** EXERCISE MATERIALS follows **

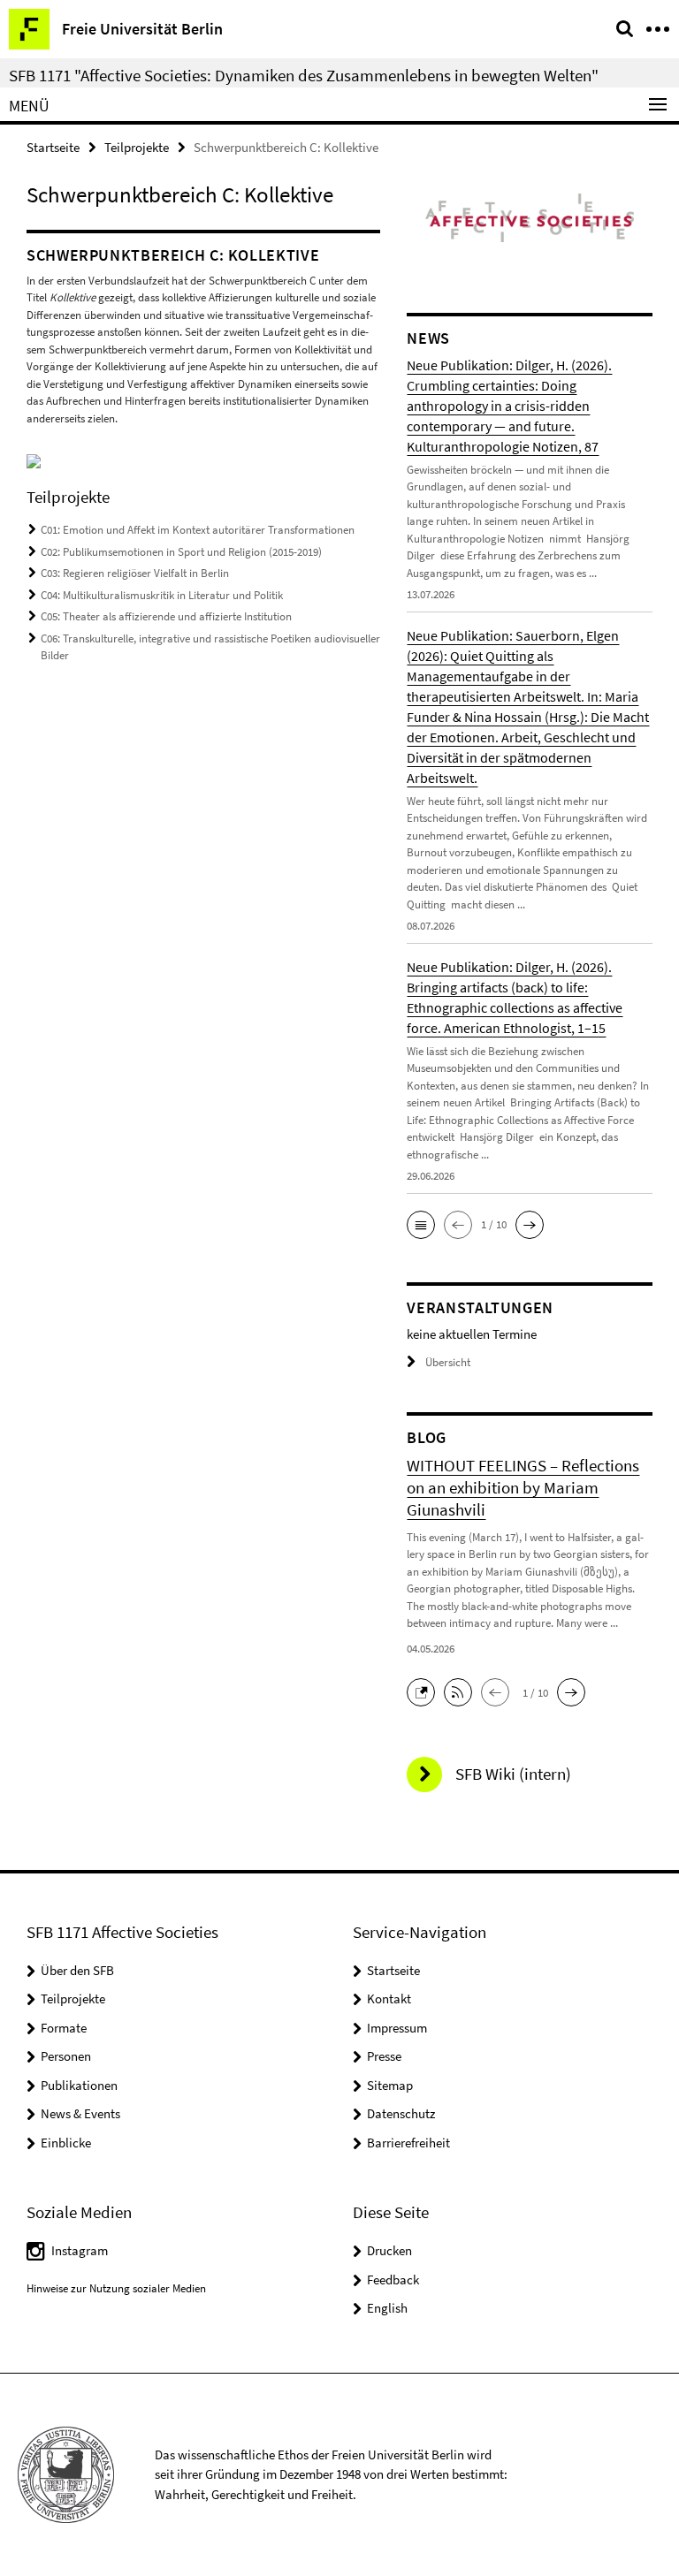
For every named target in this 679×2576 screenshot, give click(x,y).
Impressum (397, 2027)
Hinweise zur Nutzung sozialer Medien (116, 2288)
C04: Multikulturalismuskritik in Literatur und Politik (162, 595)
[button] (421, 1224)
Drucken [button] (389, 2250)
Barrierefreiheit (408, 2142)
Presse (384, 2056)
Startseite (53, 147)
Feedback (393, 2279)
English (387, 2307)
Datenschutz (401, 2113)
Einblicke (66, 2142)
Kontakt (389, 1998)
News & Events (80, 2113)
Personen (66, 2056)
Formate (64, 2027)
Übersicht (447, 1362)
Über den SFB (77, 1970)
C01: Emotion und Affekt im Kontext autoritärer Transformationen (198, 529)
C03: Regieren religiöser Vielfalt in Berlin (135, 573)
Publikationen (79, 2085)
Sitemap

** End of EXERCISE MATERIALS **

- **WORK TO COMPLETE**
Everything from the line with "Über den SFB (77, 1970)" to the end of the listing above needs to be duplicated exactly, both end lines included, with nothing more.

- **TASK SOLUTION**
Über den SFB (77, 1970)
C01: Emotion und Affekt im Kontext autoritärer Transformationen (198, 529)
C03: Regieren religiöser Vielfalt in Berlin (135, 573)
Publikationen (79, 2085)
Sitemap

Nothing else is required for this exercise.